Required work
Could you print out every entry, character for character?

::: Data to use :::

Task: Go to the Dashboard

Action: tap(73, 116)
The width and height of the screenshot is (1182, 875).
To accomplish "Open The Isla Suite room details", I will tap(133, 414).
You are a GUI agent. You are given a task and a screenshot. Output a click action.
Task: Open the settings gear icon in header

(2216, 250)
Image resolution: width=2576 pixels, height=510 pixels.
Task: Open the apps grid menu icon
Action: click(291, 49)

:::

Final answer
Task: Go to the Dashboard

Action: tap(73, 116)
The width and height of the screenshot is (1182, 875).
To accomplish "Open The Isla Suite room details", I will tap(133, 414).
You are a GUI agent. You are given a task and a screenshot. Output a click action.
Task: Open the settings gear icon in header

(2216, 250)
Image resolution: width=2576 pixels, height=510 pixels.
Task: Open the apps grid menu icon
Action: click(291, 49)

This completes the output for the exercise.